American web analytics company

Chartbeat is a technology company that provides data and analytics to global publishers. Founded by Betaworks in 2009 in New York City, the company was spun off in 2010 and purchased by Cuadrilla Capital in 2022.

The software as a service (SaaS) company integrates code into the websites of publishers, media companies and news organizations to track users in order to monetize audience engagement and loyalty metrics so they can make decisions about the content to publish and promote on their websites. Chartbeat has been praised and criticized as an alternative to Google Analytics for real-time data.

==History==
Betaworks launched Chartbeat in April 2009 as a real-time web analytics tool that publishers could use to react quickly to changes in user behavior. At the time, Google Analytics did not offer real-time data. The launch of Chartbeat was part of a broader strategy by Betaworks to capitalize on the growth of the real-time, stream-based, social web. Betaworks had also invested in Twitter, Tumblr, bit.ly, and TweetDeck.

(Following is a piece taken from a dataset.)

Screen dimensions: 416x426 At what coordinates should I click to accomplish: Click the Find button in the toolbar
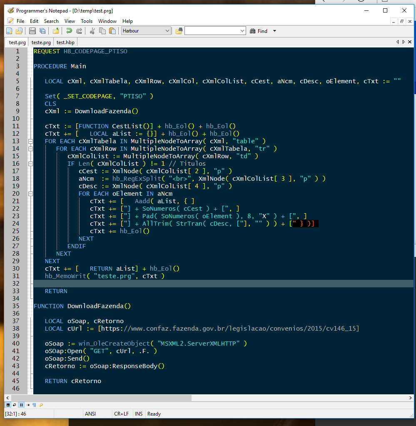259,31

In August 2010, Chartbeat was spun off from Betaworks, after raising $3 million in Series A funding. In July 2011, Chartbeat launched Newsbeat, a version of their service for news sites. Index Ventures led the company's seed funding round. Under CEO Tony Haile, ChartBeat raised $9.5 million in April 2012, with Draper Fisher Jurvetson leading the funding round.

In 2014, it expanded its analytics tools to include paid content, with tools catered for publishers and advertisers. It raised $15.5 million in 2015, bringing total raised to $31 million. In February 2016, founding CEO Tony Haile resigned from the company after seven years as CEO. Long-time COO John Saroff was named as his successor. In October 2017, Chartbeat made updates to its user experience and design, including the rebranding of its flagship product as Chartbeat for Publishing.

By 2022, John Saroff remained CEO. At the time, 90% of its revenue was from large enterprise media companies. It was purchased by Cuadrilla Capital in July 2022. In 2023, it acquired Tubular Labs and Lineup Systems. In March 2025, it acquired the ad software company FatTail.